[Data on locating visible targets]
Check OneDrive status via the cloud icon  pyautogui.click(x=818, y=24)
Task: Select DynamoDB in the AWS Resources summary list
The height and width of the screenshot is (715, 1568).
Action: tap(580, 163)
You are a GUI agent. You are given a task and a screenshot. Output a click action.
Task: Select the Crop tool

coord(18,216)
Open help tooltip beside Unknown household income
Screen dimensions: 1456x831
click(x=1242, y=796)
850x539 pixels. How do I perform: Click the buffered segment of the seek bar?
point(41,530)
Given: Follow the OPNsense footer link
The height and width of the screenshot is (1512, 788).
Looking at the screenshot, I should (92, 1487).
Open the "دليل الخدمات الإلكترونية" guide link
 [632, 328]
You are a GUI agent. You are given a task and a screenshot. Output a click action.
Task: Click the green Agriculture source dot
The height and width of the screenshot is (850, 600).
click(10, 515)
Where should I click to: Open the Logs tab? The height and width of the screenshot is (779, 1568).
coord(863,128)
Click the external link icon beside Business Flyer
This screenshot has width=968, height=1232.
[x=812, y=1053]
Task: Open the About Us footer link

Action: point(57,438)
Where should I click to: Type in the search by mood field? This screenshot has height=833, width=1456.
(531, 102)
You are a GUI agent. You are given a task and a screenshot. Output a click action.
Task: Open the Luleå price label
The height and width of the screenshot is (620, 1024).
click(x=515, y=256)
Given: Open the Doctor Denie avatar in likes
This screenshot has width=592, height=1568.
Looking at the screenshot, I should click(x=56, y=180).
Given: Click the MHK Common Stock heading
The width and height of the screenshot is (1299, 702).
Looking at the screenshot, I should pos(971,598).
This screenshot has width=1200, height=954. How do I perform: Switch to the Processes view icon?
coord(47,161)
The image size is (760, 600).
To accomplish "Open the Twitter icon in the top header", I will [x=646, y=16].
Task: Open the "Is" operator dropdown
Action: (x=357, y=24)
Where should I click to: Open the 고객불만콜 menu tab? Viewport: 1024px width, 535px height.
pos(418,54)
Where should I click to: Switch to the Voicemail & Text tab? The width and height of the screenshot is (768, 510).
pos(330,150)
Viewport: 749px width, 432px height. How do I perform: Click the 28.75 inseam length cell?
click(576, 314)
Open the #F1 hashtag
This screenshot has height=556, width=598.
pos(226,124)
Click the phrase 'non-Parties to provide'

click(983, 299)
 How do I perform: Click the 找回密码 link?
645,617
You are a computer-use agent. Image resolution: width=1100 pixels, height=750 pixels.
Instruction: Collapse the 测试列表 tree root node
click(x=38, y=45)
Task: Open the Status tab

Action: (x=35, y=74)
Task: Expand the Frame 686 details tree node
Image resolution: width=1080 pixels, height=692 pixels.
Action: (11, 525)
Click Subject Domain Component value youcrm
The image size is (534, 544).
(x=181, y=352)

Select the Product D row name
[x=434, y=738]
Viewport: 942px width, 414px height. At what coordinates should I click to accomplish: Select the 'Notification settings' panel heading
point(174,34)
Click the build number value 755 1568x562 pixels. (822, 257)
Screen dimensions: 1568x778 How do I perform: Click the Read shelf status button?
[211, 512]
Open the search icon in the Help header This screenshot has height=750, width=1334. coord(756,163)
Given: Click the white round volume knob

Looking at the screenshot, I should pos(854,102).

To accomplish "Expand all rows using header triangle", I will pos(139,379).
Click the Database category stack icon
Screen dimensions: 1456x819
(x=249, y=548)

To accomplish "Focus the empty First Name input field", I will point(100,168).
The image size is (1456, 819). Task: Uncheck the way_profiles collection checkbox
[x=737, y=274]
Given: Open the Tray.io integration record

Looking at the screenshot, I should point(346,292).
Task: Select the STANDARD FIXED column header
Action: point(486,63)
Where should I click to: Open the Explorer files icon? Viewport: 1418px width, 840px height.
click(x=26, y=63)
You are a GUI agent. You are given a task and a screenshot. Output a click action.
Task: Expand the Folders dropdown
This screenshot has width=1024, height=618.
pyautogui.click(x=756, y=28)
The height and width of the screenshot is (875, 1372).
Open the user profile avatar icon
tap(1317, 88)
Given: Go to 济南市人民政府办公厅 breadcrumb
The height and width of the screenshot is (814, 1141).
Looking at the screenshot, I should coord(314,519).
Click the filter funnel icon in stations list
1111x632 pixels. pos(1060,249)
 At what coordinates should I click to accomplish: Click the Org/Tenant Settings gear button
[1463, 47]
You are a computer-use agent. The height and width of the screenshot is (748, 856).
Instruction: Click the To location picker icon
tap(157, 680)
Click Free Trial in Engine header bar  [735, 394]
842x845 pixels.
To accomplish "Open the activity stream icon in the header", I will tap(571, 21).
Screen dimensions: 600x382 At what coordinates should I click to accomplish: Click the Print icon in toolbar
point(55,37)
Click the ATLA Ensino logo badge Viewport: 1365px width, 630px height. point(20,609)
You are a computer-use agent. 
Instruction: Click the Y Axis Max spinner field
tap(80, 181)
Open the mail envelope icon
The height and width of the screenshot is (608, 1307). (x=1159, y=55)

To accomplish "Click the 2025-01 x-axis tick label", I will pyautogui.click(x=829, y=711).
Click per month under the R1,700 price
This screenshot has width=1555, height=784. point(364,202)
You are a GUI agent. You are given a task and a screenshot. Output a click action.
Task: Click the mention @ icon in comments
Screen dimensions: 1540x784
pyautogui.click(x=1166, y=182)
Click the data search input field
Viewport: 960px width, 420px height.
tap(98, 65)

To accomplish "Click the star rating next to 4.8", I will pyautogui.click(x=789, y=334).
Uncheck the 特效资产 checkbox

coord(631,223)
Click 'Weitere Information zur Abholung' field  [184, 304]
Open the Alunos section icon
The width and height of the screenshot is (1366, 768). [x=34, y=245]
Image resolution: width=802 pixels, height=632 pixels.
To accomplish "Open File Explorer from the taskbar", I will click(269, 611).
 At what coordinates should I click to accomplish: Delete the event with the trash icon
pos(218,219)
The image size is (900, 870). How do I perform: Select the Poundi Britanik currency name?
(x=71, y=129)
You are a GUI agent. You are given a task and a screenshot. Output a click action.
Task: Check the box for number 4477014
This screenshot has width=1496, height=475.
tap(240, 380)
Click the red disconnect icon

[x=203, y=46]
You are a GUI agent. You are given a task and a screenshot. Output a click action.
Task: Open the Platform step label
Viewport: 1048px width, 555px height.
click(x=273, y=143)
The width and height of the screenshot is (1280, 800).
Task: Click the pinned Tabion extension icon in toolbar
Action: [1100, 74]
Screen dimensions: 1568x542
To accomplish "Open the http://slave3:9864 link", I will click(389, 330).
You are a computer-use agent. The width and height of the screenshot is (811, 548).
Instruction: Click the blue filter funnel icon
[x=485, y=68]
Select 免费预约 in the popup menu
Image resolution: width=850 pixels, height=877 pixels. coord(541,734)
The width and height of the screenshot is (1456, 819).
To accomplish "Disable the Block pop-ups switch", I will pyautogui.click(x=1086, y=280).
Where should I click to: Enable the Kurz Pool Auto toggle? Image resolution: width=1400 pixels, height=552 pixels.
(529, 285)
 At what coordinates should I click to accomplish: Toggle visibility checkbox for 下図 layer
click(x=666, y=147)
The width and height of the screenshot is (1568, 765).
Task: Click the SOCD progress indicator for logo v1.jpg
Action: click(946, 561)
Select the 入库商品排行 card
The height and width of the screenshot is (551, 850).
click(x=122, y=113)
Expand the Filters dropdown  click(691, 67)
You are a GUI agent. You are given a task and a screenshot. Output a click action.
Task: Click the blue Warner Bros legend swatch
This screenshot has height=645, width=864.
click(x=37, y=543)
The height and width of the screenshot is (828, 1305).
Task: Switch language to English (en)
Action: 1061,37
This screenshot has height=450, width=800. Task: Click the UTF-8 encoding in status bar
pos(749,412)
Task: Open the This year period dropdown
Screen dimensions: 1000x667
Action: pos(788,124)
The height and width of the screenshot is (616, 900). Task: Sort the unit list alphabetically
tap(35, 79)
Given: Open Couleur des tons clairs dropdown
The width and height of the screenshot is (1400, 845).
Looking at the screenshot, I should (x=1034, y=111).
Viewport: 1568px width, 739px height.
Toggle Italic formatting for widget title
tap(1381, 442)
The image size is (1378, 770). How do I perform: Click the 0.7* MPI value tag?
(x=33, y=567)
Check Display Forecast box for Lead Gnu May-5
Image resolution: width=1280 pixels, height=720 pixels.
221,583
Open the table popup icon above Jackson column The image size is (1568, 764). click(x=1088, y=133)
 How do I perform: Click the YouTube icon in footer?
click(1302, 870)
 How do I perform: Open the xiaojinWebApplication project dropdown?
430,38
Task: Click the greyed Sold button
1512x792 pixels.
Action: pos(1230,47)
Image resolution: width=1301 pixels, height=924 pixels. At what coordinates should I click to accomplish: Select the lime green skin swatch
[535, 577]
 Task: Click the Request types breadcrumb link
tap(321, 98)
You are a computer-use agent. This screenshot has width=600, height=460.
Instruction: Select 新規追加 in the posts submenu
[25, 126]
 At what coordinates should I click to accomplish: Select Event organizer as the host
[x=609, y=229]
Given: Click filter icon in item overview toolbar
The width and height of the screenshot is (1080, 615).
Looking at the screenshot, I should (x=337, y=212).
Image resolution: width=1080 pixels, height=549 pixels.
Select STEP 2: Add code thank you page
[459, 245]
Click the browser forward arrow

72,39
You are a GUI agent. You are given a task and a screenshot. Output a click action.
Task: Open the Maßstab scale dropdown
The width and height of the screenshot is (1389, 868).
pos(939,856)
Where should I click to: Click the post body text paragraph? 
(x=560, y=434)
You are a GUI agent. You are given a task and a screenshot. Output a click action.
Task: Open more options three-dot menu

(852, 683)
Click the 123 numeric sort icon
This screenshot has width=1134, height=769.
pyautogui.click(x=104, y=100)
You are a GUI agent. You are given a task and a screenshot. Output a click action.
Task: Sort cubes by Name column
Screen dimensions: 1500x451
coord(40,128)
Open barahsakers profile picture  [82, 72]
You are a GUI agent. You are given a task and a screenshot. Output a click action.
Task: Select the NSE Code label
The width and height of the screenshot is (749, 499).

◆ To do
Rewrite the rows above from the start of the records through the line with "click(x=1242, y=796)", including the requests, and scale every coordinate in the answers by 1.4, rounding to whole numbers with halves rounded up.

◆ Solved problem
Check OneDrive status via the cloud icon  pyautogui.click(x=1145, y=34)
Task: Select DynamoDB in the AWS Resources summary list
The height and width of the screenshot is (715, 1568).
Action: tap(812, 228)
You are a GUI agent. You are given a task and a screenshot. Output a click action.
Task: Select the Crop tool

coord(25,302)
Open help tooltip beside Unknown household income
Screen dimensions: 1456x831
click(x=1739, y=1114)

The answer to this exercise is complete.